> _Problem statement_
Filter the records, keeping every line that has the string "agent".

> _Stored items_
────────────────────────────────────────
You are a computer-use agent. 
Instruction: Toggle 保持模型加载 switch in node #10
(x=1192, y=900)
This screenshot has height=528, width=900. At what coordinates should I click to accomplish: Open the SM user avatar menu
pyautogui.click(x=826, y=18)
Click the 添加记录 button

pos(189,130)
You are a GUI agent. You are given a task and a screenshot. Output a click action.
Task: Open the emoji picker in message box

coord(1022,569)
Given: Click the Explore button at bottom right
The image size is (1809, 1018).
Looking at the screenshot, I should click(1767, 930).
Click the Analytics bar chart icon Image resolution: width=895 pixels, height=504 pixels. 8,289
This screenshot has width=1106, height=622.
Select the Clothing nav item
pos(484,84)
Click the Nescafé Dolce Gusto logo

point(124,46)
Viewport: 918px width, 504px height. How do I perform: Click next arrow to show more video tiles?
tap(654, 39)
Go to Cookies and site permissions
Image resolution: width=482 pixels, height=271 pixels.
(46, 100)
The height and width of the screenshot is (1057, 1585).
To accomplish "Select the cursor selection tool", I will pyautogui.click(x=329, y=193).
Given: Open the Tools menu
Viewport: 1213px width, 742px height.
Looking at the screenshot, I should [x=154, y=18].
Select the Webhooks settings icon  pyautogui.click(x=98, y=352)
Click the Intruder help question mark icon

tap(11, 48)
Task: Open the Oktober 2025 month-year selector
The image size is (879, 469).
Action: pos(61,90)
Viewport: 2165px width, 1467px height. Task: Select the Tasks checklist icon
────────────────────────────────────────
> _Written answer_
You are a computer-use agent. 
You are a GUI agent. You are given a task and a screenshot. Output a click action.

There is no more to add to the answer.